Two nights ago, the New York Philharmonic presented a very appetizing concert. Three excellent musicians had been hired. Three excellent pieces had been programmed (at least two of them masterpieces). Who could ask for anything more?
No, Porgy and Bess was not on the program. But Mozart and Mahler were. The evening began with a Mozart concert aria: “Ch’io mi scordi di te?” etc. Doing the honors as the soprano was Golda Schultz, the South African. Doing the honors as the pianist was Francesco Piemontesi, the Swiss (or Italian Swiss, if you like). On the podium was Gianandrea Noseda, from Milan, who is the music director in Washington (that is, of the National Symphony Orchestra).
Golda Schultz sings Mozart purely, as she has demonstrated many times. But she does not sing him daintily. There is body and heart in her pure Mozart singing. In the concert aria, she was both correct and feeling. Who could ask for anything more (I say again)?

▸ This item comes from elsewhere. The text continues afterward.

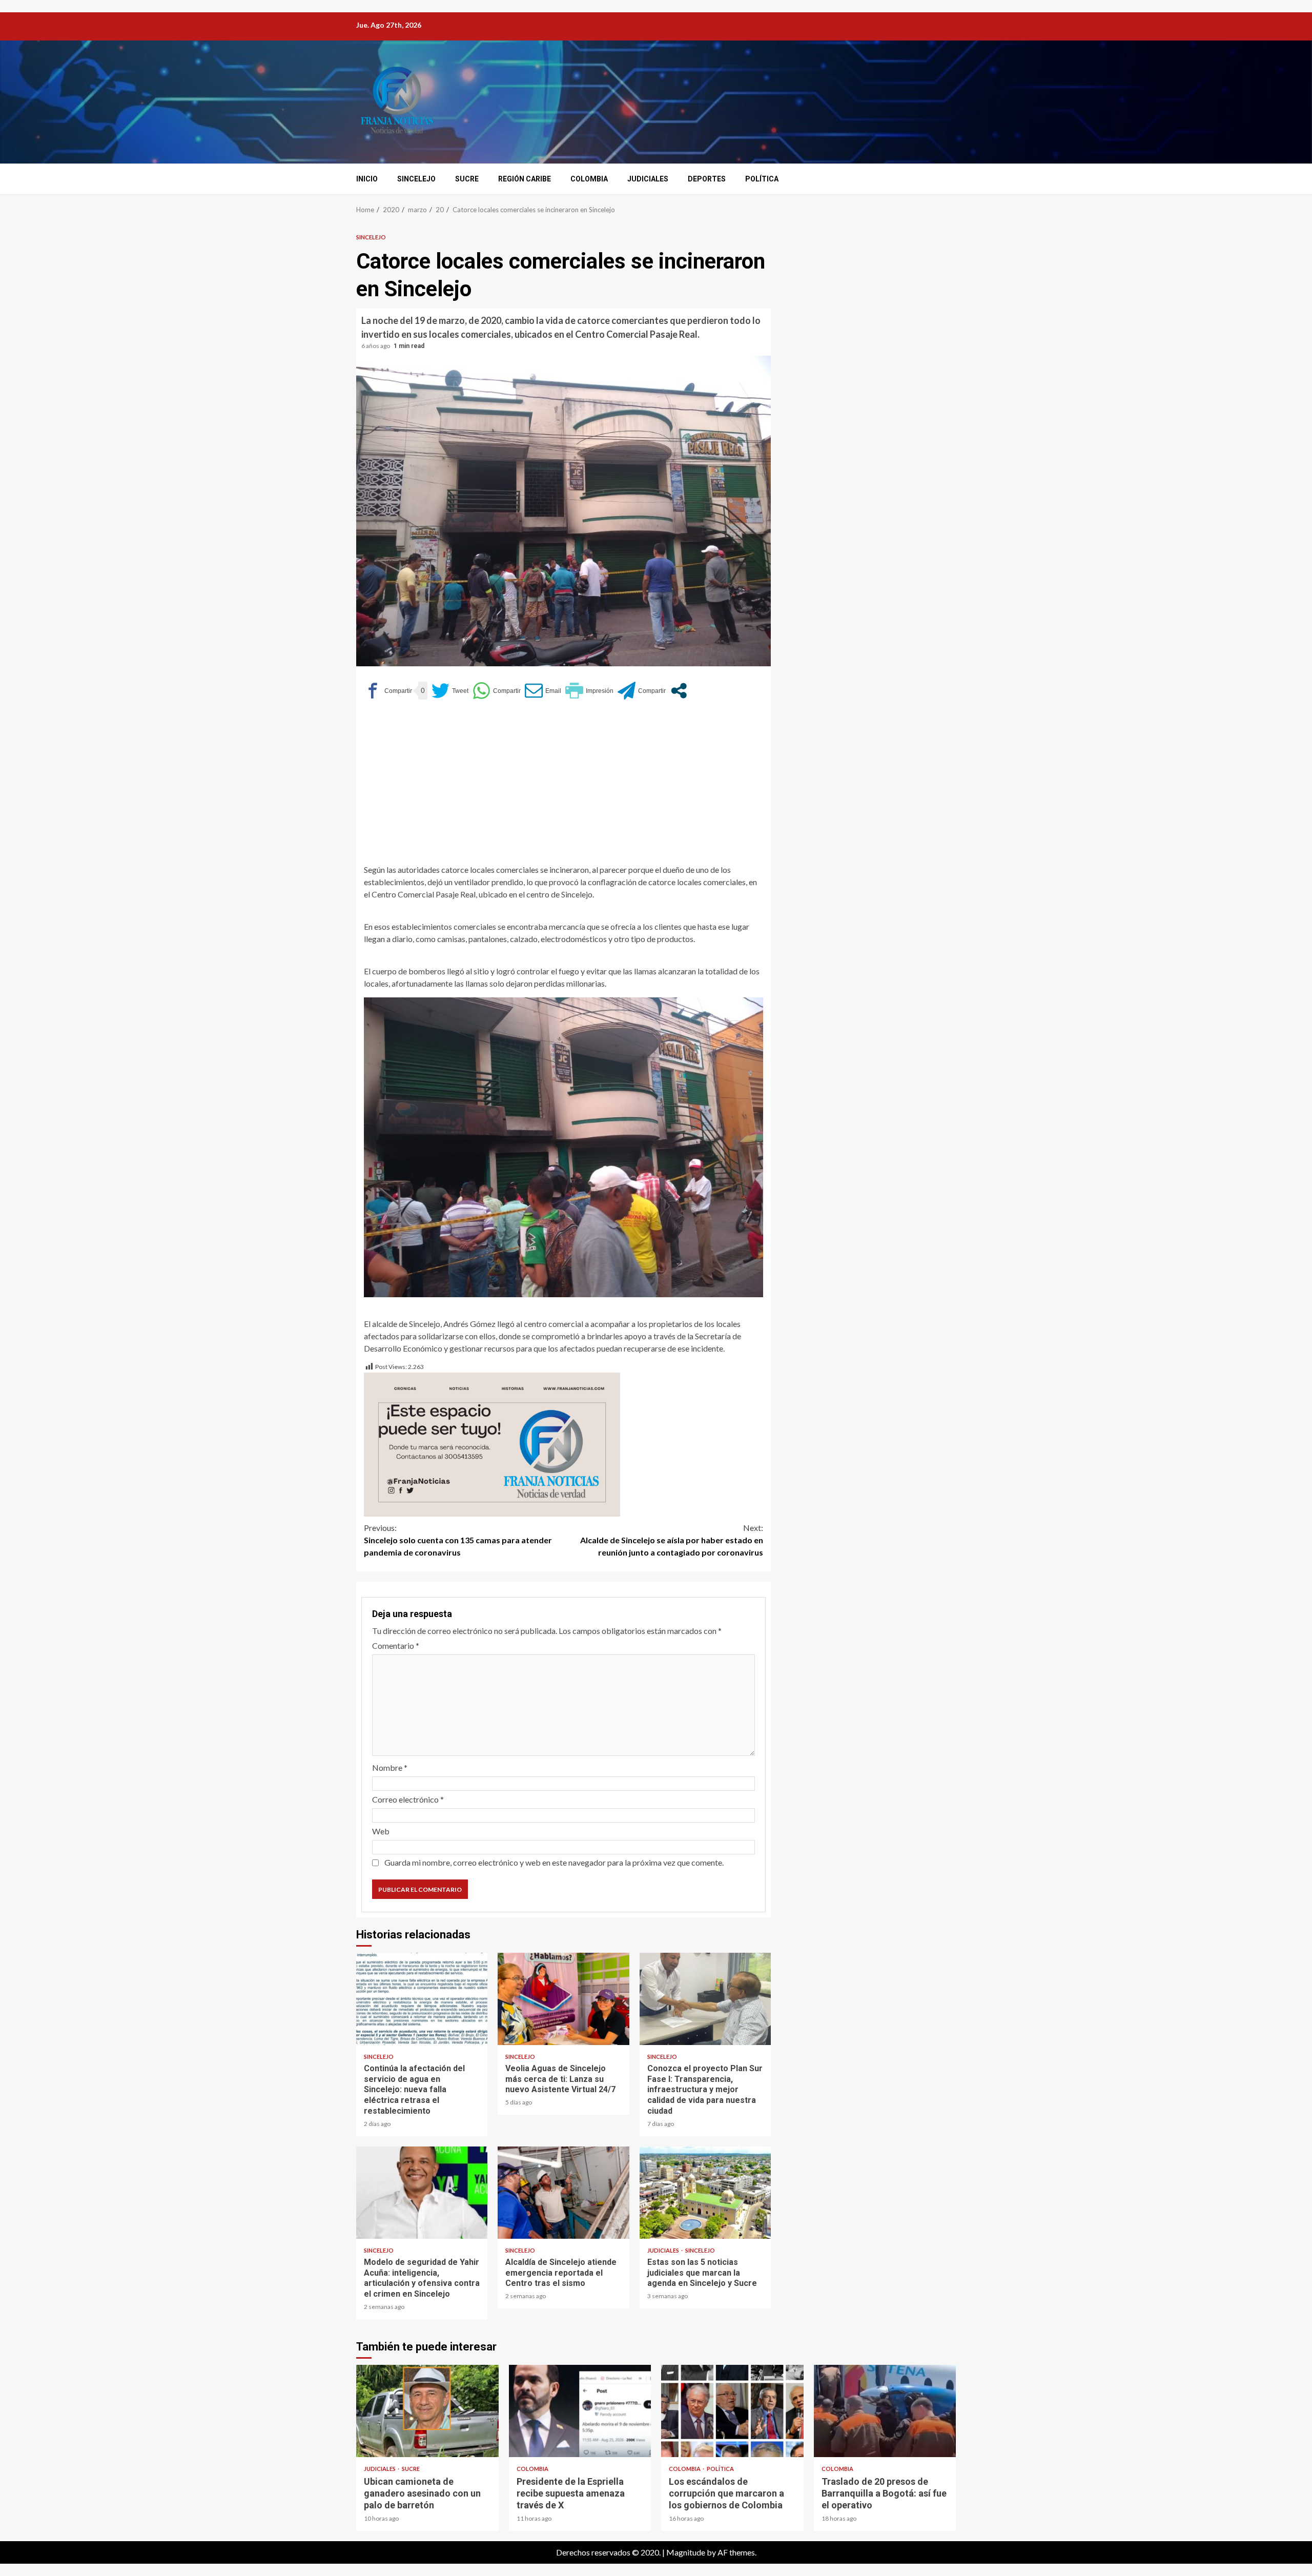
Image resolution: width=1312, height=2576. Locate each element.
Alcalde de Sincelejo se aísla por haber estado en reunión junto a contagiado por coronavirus (671, 1540)
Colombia (589, 179)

Piemontesi is not dissimilar: pure but substantial. In the aria, he showed he has a special gift for tapering—for tapering a phrase (where appropriate).
After the aria, he sat down to a Mozart concerto: No. 25 in C, K. 503. This is maybe Mozart’s meatiest. (It is certainly his longest.) Piemontesi is prized as a soloist in Mozart concertos. He is, for example, a fixture in the “Mozart Matinées” at the Salzburg Festival. It was wise to engage him as a soloist in New York.
I have a bone to pick, however. In his opening phrases of K. 503, he messed with time. He did not play the last two notes of each phrase in time. He was cute with them, in my judgment. You know how comedians say, “Too soon?” Well, this was way too soon for rubato of that sort.
I believe Mozart would agree with me. But maybe Piemontesi and I could ask him someday.
Another bone to pick: in some portions of the concerto, Piemontesi’s sound was rather slight. A fatter, richer sound—deeper into the keys—would have served.
But listen, he is a first-rate Mozartean. He is clean as a hound’s tooth. He sculpts the phrases smoothly. He has playfulness and alacrity (as Mozart himself has).
The second movement of the concerto, Andante, was as much an aria as the opening piece on the program. The closing rondo was full of merriment, a fitting sense of fun. Throughout the concerto, Piemontesi interpolated a number of phrases and notes—including a little upward glissando toward the end.
I have not yet commented on Maestro Noseda. He is an elegant and aristocratic musician (and man). He maintained the spine, the pulse, of the concerto. For years and years, I wrote of the “bounce” that James Levine would put into his Mozart (whether in the opera house or in the concert hall). Noseda has that same bounce.
The applause had all but tapered out (speaking of tapering), but Piemontesi returned for an encore. He does not always play Mozart after a Mozart concerto. I once heard him play a Schubert impromptu (divinely). But he did on this occasion: a variation from the final movement of the Sonata in D, K. 284. He played it with beautiful simplicity. ’Tis the gift to be simple.
The two soloists for this program were well integrated. They performed together in the concert aria. The pianist stayed for the concerto. And the soprano returned for the Mahler—for the last movement of Mahler’s Symphony No. 4. But we have other movements to discuss first.
I have mentioned Levine’s “bounce,” and Noseda’s. Do you know that this bounce was present in the opening movement of the Mahler? It was—bounce plus the desired gracefulness. The playing was unusually flavorful. I had never heard so much humor in this movement—even impudence. The ending was tight, tight—in a good way (crisp and unified).
Noseda shaped the second movement with exceptional musicality. The music was folkish, quirky, weird. Just what the doctor ordered (or the composer ordered).
The next movement, the slow movement, is one of the most beautiful things Mahler ever wrote. On Wednesday night, it was transcendent from the beginning. The playing was tasteful—but not too tasteful, if I may. Noseda got the maximum out of it, with no overemoting. This was a great experience, the slow movement alone.
Question: When should the soprano enter? When should she enter the stage? There is no good answer. You don’t want the audience to applaud the soprano. That would spoil the mood of the symphony. Golda Schultz entered toward the end of the second movement—and sat, facing the audience, during the third.
Another question: What is the difference between the singing of “Ch’io scordi di te?” and the singing of the last movement of Mahler 4? Not much. The song in Mahler’s symphony is rather Mozart-like. Indeed, the whole symphony has been called Mahler’s “Classical symphony” or his “Mozart symphony.”
First to sing, or “sing,” in the last movement is the clarinet. The New York Philharmonic’s Anthony McGill sang just as the clarinet should. And Ms. Schultz, a.k.a. Golden Golda? She was maybe not as pure in the Mahler as she had been in the Mozart—but the sheer affection she expressed, the sheer love, counted for a lot.
This was an immensely satisfying concert. Excellent musicians and excellent music—a good idea.